Pour Nicole Dochen, l’arrivée des millenials suppose une remise en question du modèle de management classique. Comprendre leurs attentes et motivations intrinsèques dès leur arrivée, et mieux encore en amont, est un gage de relation durable; et l’entreprise est bénéficiaire au premier chef de tout le potentiel que ces jeunes peuvent amener rapidement. C’est win-win, mais il faut y être attentif au quotidien.
Enfin, si fidéliser les employés est juridiquement impossible, comme l’a rappelé en préambule Jean-Luc Putz, hormis certaines clauses semi-contraignantes, comme le remboursement de frais de formation, les primes à terme ou conditionnelles ou le rachat d’un véhicule en leasing, les intervenants s’accordent sur le fait que la meilleure fidélisation passe par la relation de confiance. Si l’on veut savoir comment retenir ses employés, il faut comprendre ce qui les retient, ajoute Nicole Dochen. Pour Louis Berns, afin d’attirer les profils recherchés, il a fallu entendre les attentes de la nouvelle génération, notamment en matière de work-life balance et proposer du télétravail et de la flexibilité dans le temps de travail afin d’accommoder les besoins privés. Ces arrangements peuvent être un véritable casse-tête à gérer, mais ils jouent un rôle clé dans la fidélisation.
Mais si un collaborateur veut partir, il faut le laisser partir et faire en sorte que ce départ se passe le mieux possible – ceux qui s’en vont deviennent des ambassadeurs potentiels ; c’est à la fois un risque de réputation et une opportunité qu’il ne faut pas sous-estimer dans un environnement où le recrutement se fait encore beaucoup par recommandation et où le bouche-à-oreille continue à jouer un rôle important.

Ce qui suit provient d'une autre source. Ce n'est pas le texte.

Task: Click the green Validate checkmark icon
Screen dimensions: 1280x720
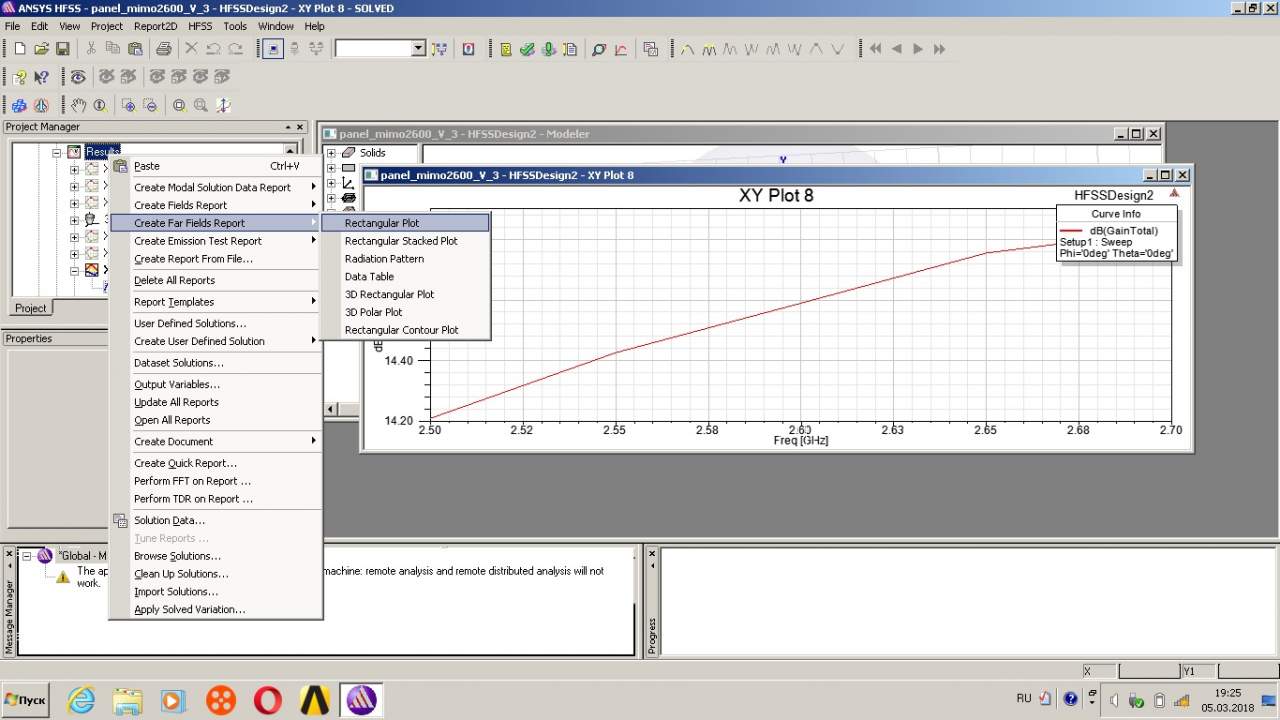Action: click(527, 49)
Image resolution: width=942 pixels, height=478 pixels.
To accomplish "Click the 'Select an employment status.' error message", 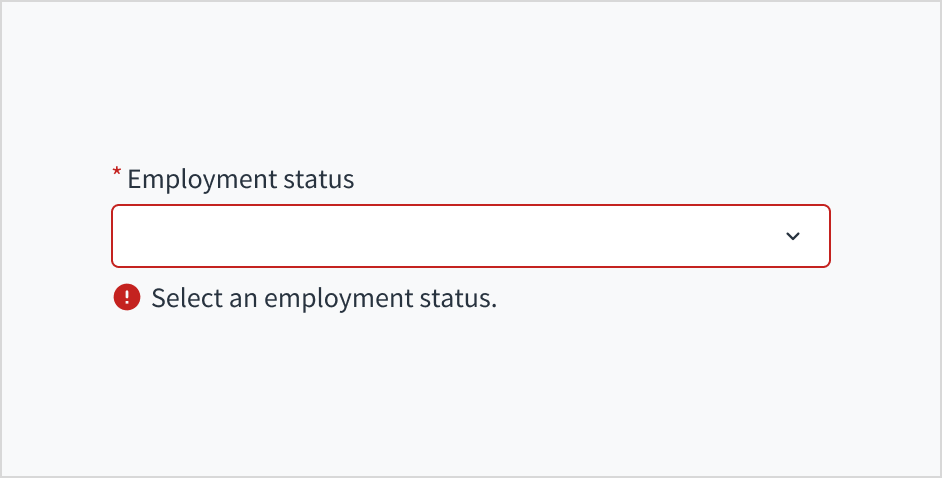I will pos(323,298).
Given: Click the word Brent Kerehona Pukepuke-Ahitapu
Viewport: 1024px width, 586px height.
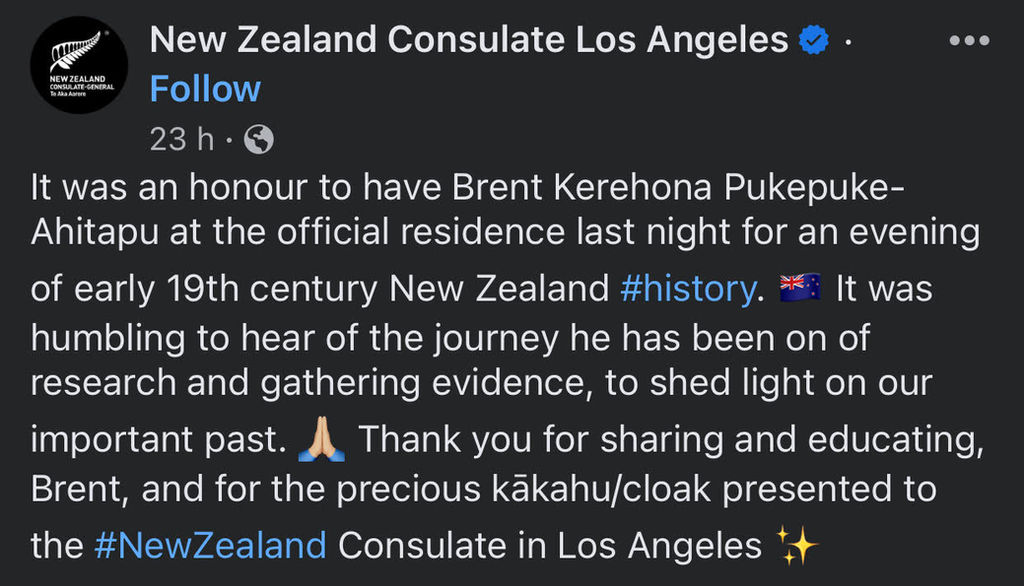Looking at the screenshot, I should coord(600,187).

Pour Pascal Marchesin, « on ne quitte pas une entreprise, on quitte un manager » et les ressources humaines ont un rôle de médiateur à jouer. Il faut aussi comprendre ce qui se passe pour éviter qu’une situation préjudiciable s’installe. Et Yuri Auffinger de conclure : « même lorsqu’il y a des éléments attaquables, l’entreprise a bien souvent tout intérêt à trouver un arrangement à l’amiable ». Ou pour paraphraser Nicole Dochen, il faut faire de la gestion des ressources humaines une gestion humaine des ressources.
Afin de poursuivre le débat et de partager le point de vue des experts, Legitech a lancé une nouvelle Revue Pratique de Droit Social, dont le premier numéro a été présenté lors de la table ronde et en présence d’une majeure partie du comité scientifique composé de Yuri Auffinger (Linklaters), Anissa Bali (Kleyr Grasso), Patricia Hemmen (FEDIL), Jean-Luc Putz (Magistrat), Luca Ratti (Université de Luxembourg), Philippe Schmit (Arendt & Medernach) et Cédric Hirtzberger (Kronshagen).
Ainsi que l’a résumé son rédacteur en chef Yuri Auffinger : « Cette nouvelle revue est destinée tant aux professionnels du droit qu’au monde de l’entreprise et des ressources humaines et au travers d’articles pratiques nous espérons que le pont entre ces deux mondes pourra se bâtir au fil des numéros. »
La prochaine édition de cette revue paraîtra au mois de décembre et les sujets au sommaire parleront des actualités en droit social (droit du travail et sécurité sociale) par le biais d’articles de doctrine pratique, des jurisprudences commentées, des cas pratiques et des actualités législatives. La revue est disponible par abonnement au prix de 125 euros HTVA et frais de port inclus. L’abonnement duo au prix de 187.50 euros HTVA permet de recevoir un exemplaire à son bureau et un autre à son domicile.